Stories had been circulating about Roberts lately that made Berlin wary. ‘Help out officially?’

Another long pause before Roberts answered. ‘Touch of a grey area there Charlie, old son. Officially Tony Selden has the case but we both know what he’s like. Nice enough bloke but a bit of a plodder.’

Berlin nodded. It was a fair description of the detective, probably a bit generous truth be told. If the Scheiner girl had time to wait Selden would find her, eventually. But in cases like this time was always what you didn’t have. And if this case was in any way connected to the dead girl in the lake ...

‘Unofficially, Charlie, certain people at the top would like an investigation undertaken with a bit more, let’s say heft to it. They told me to rope in anyone who might be able to help track the girl down quickly and I told them you were the best.’

Berlin wondered who ‘they’ were. Grey areas and unofficial investigations were tricky even for people with friends at the top, and right now wasn’t the time to be doing anything tricky.

‘Gudrun.’

‘What?’

Roberts reached into his coat pocket and took out a small photograph. ‘The girl’s name is Gudrun, she’s fifteen. Scheiner’s a widower and the girl is an only child.’ He put the black and white photograph on the kitchen table and slid it across in front of Berlin.

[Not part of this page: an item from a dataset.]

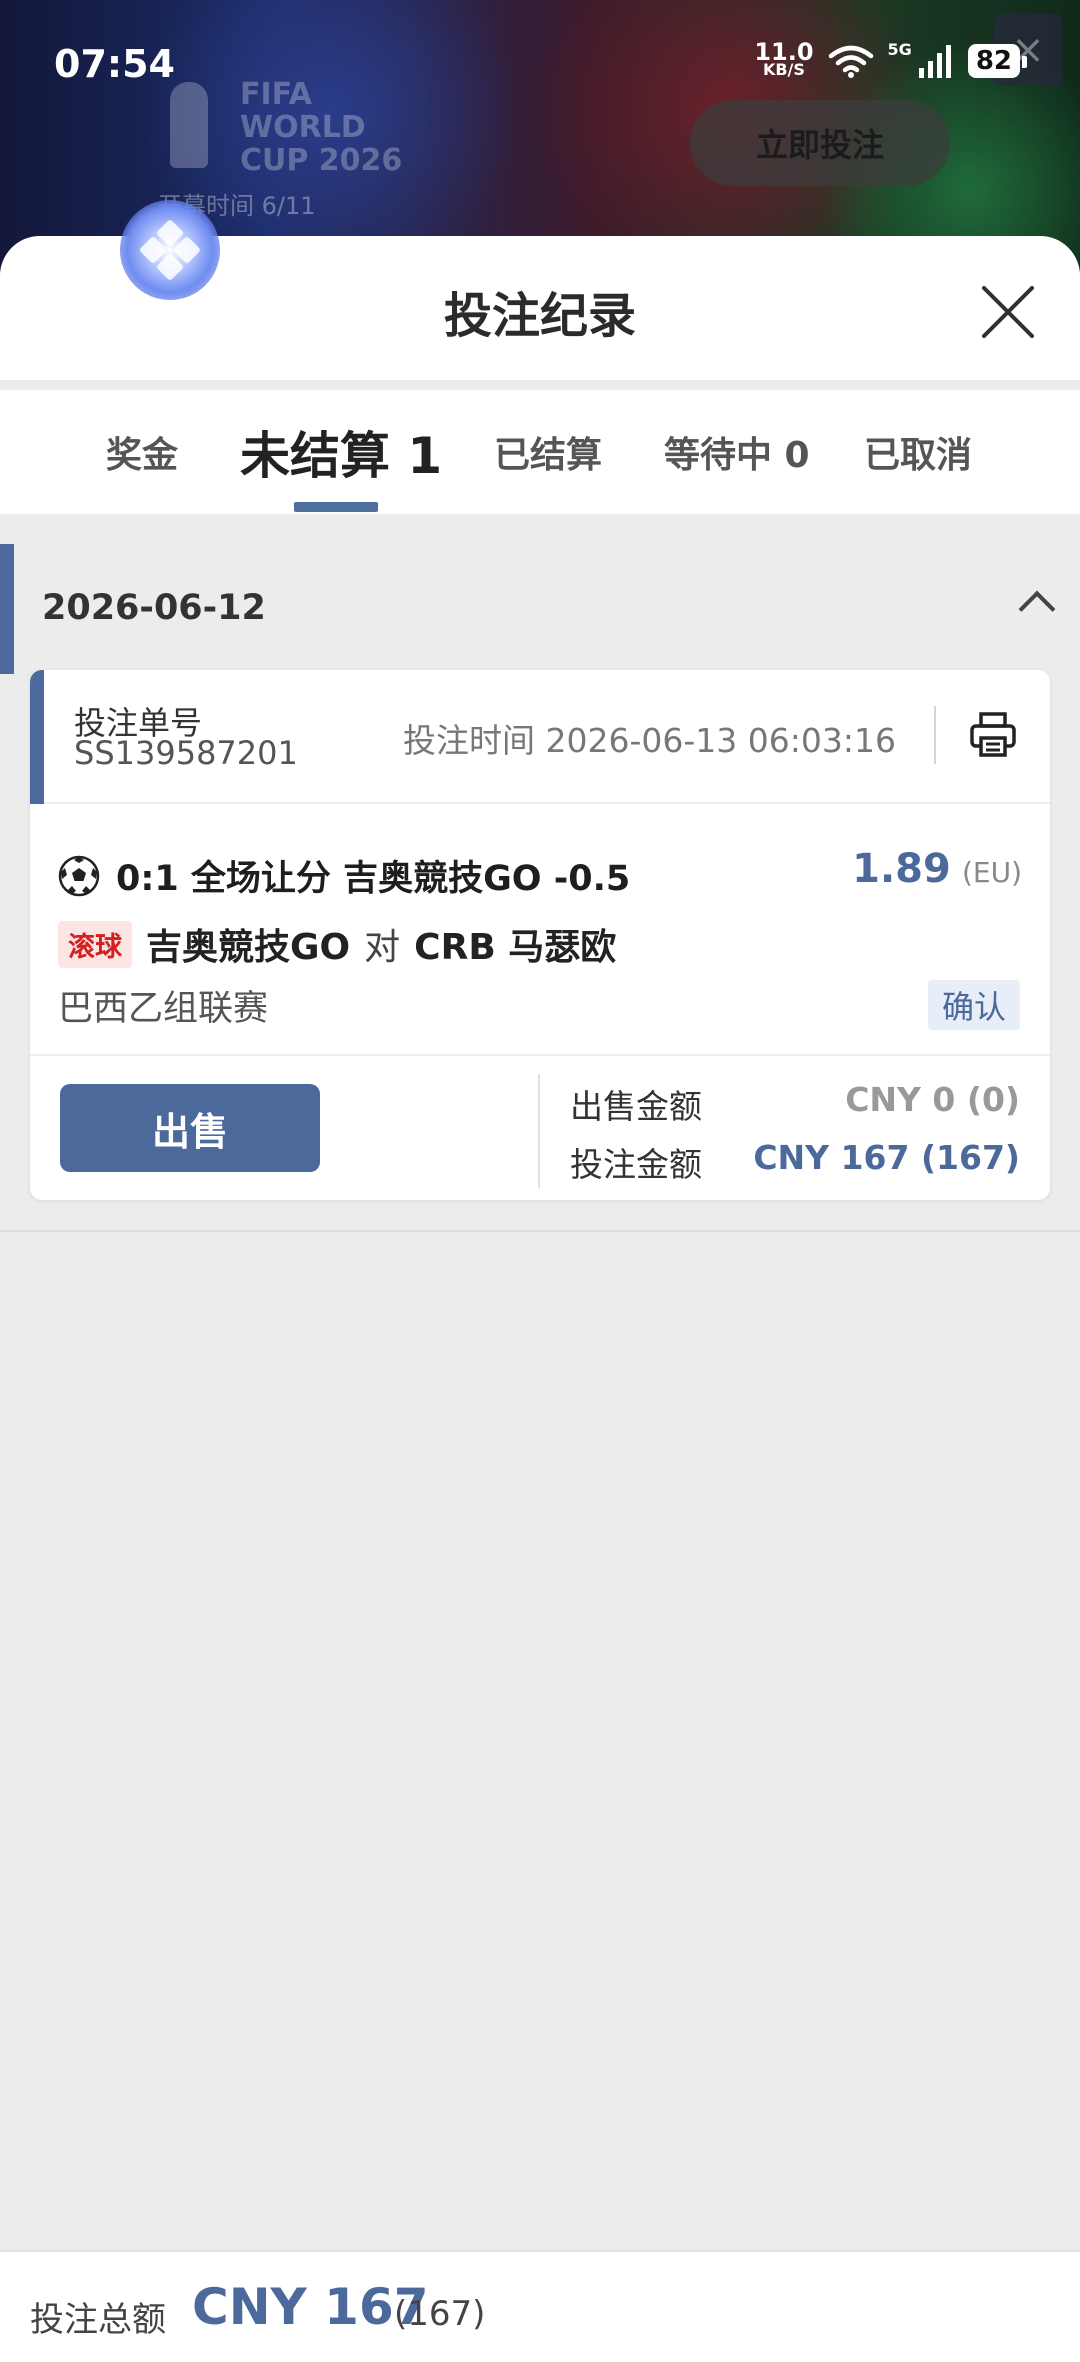  I want to click on status-icons: 11.0 KB/S 5G 82, so click(891, 58).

Berlin picked up the photograph. The paper still slightly damp. Probably not long out of the police photographic section darkrooms, he guessed, probably a copy of a picture given to the investigating detectives by the father. It was a studio portrait and showed a girl wearing a tie and a school blazer with a crest. She was pretty, happy, smiling, innocent. He touched the surface of the picture, touched the girl’s face, looked into her eyes.

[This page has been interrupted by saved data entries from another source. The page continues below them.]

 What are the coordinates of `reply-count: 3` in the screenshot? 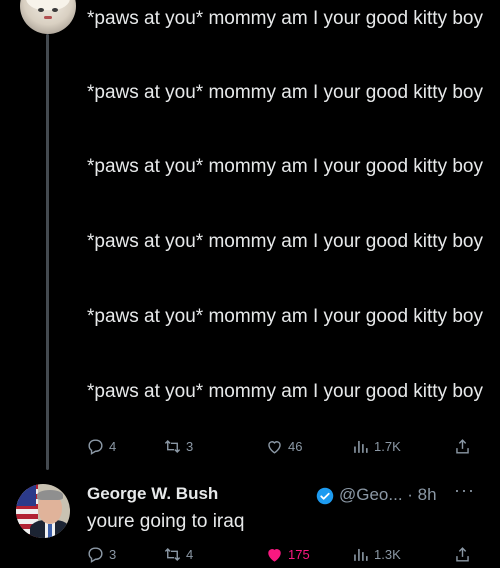 It's located at (113, 554).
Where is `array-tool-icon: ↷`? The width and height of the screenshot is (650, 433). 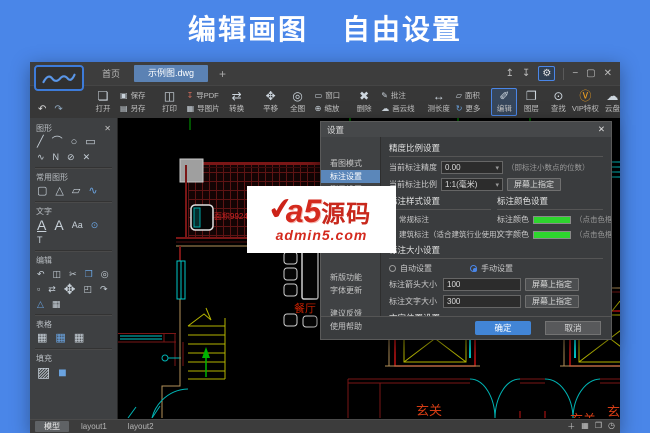 array-tool-icon: ↷ is located at coordinates (104, 290).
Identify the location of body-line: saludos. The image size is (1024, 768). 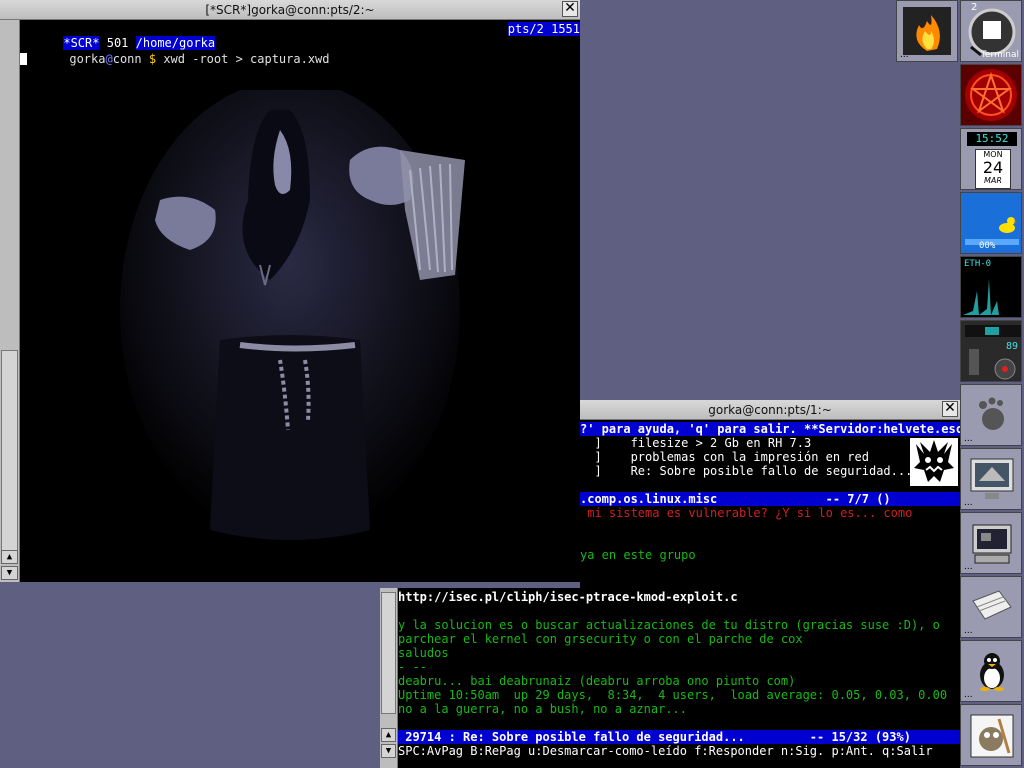
(424, 653).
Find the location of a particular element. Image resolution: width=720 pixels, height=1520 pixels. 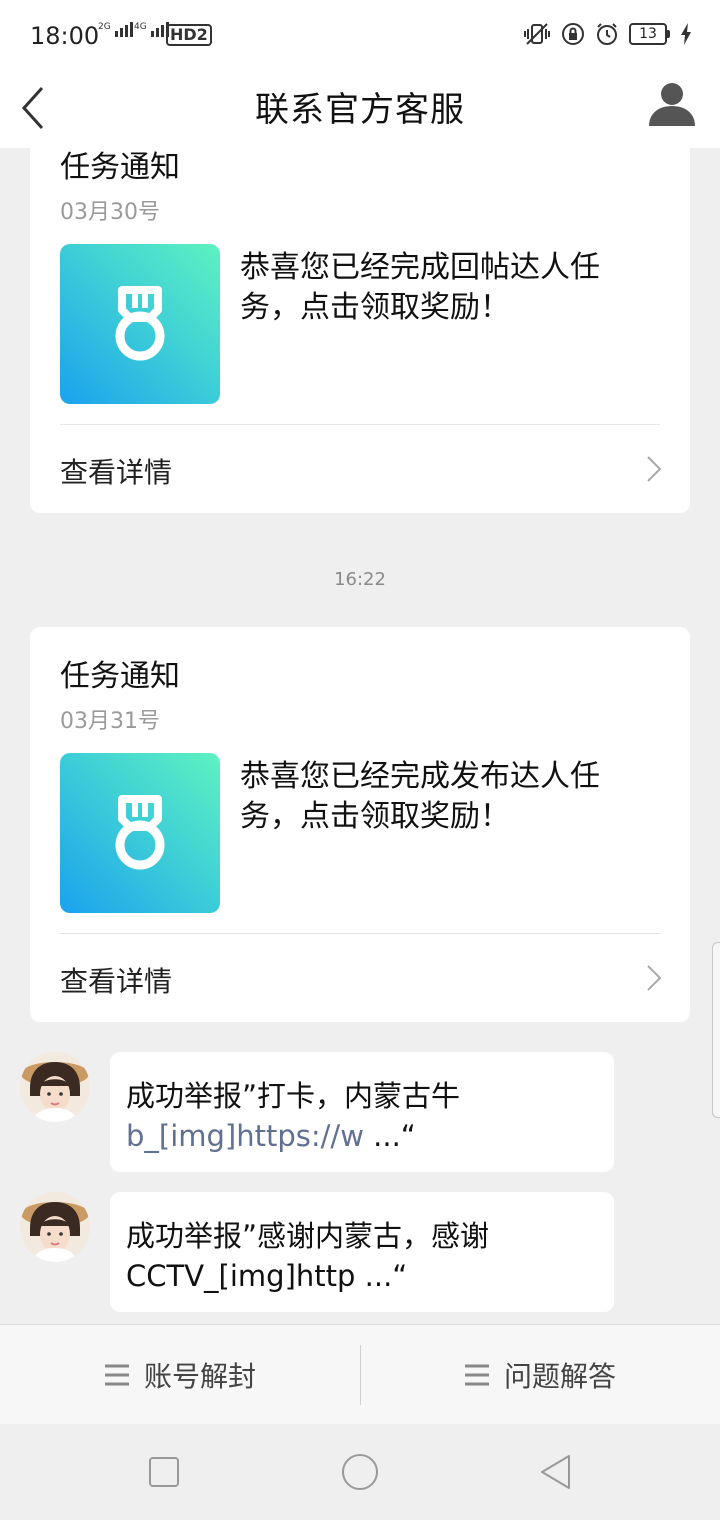

network-type-label: 2G is located at coordinates (104, 27).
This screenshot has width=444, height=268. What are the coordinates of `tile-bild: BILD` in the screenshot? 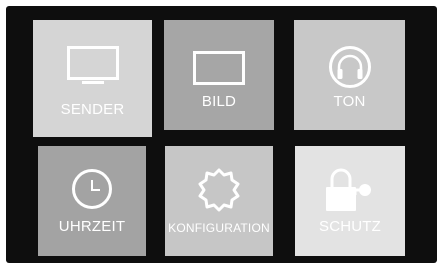 It's located at (219, 75).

‘You’re a real bastard, Bob.’

‘I learned from the best, Charlie.’

Berlin handed the photograph back across the table. ‘Asking for me must have got right up Chater’s nose.’

Roberts slipped the photograph back in his pocket along with his smokes and lighter. ‘You could say that, but bugger him.’

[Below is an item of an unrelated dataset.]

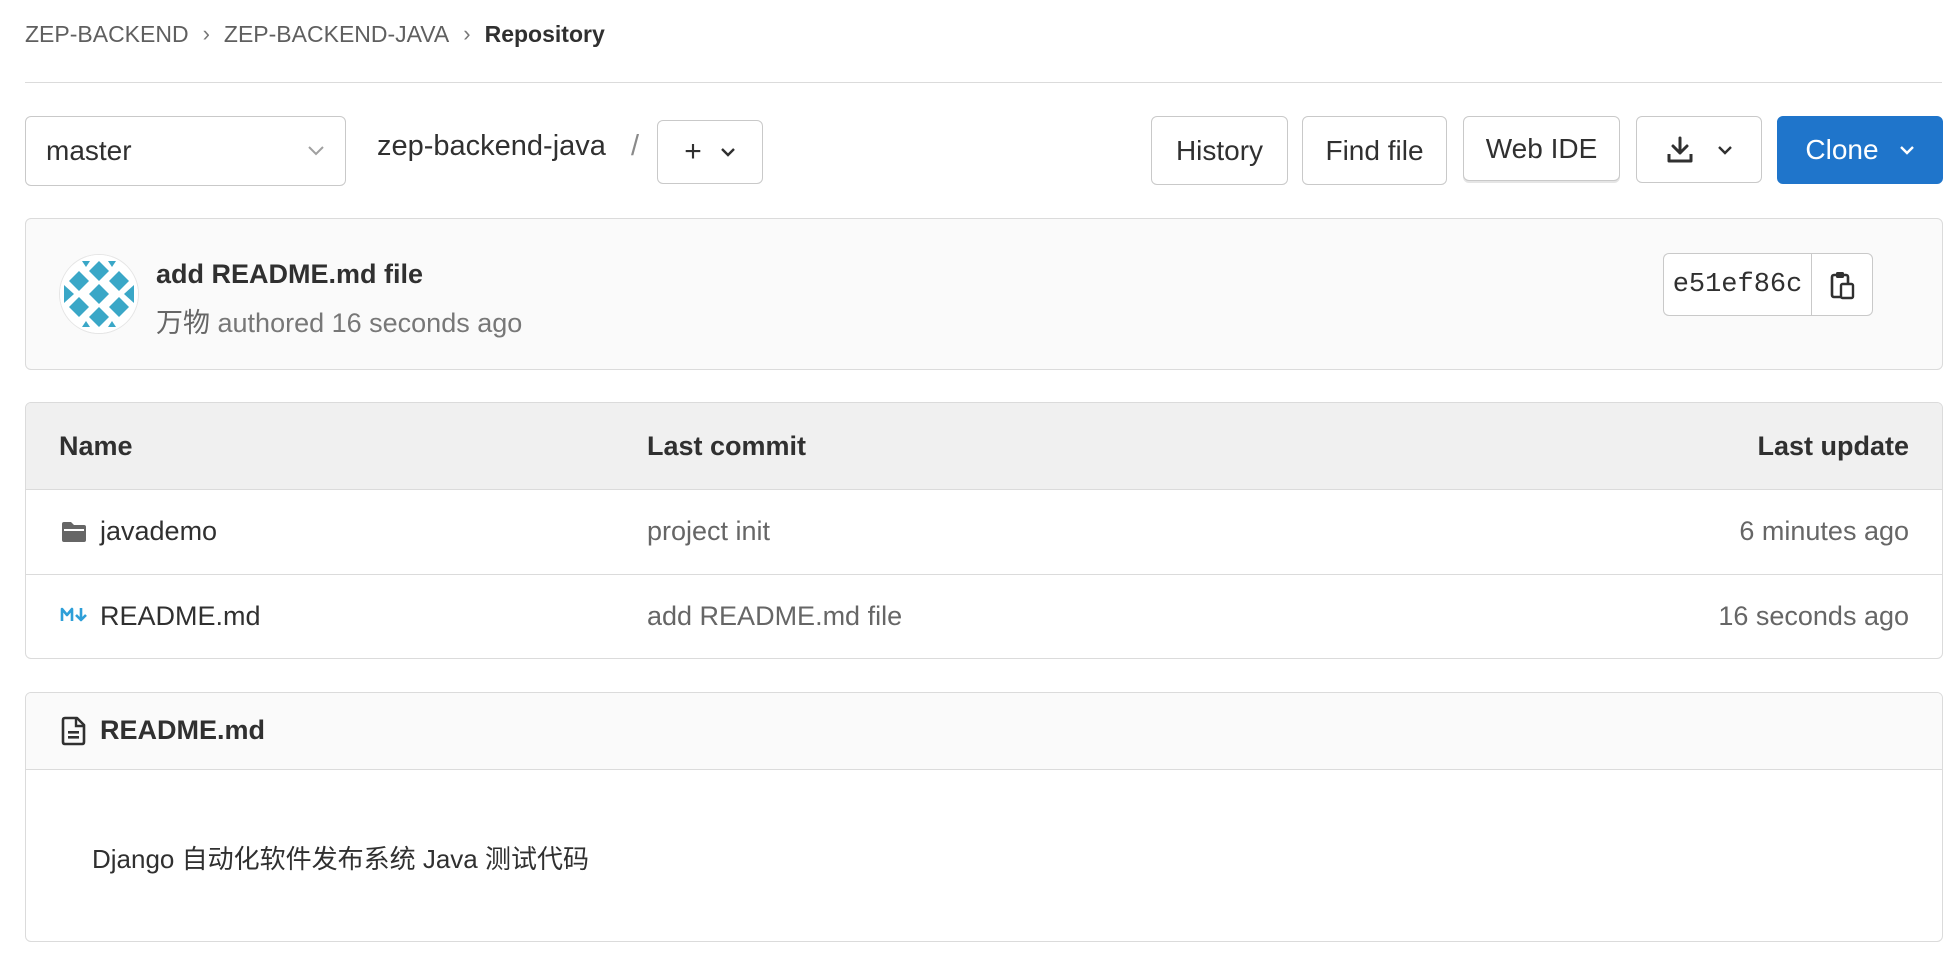  I want to click on history-button: History, so click(1220, 150).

Berlin made a decision. He pushed his chair back and stood up. ‘I’ll just get my coat and hat. I figure that after we look at the files you were planning on taking me to have a chat with Gerhardt Scheiner, right?’

Bob Roberts smiled. ‘Well, there you go, Charlie, that pisspot boss of yours is wrong – you actually are a pretty good detective. Now, what do you reckon the odds are we can get out to the car without Rebecca biting my leg off?’





DORSET, 7 May 1945


The telegram said the paratrooper had died on active service but the reality was a little different. The café in Baruch in Belgium had several rooms upstairs where allied servicemen on leave could be entertained by young ladies who, not many months earlier, had been entertaining German soldiers. After some inconsequential sex with a bored prostitute the paratrooper had wandered out onto the balcony for a cigarette. He sat on the balcony railing which, having been weakened during one of the many Allied air raids on the town, unfortunately gave way under his weight. The young paratrooper, who had jumped into combat a half-dozen times and dozens more in training, fell a scant fifteen feet, head first, down to the cobbled street below, breaking his neck on impact and dying instantly.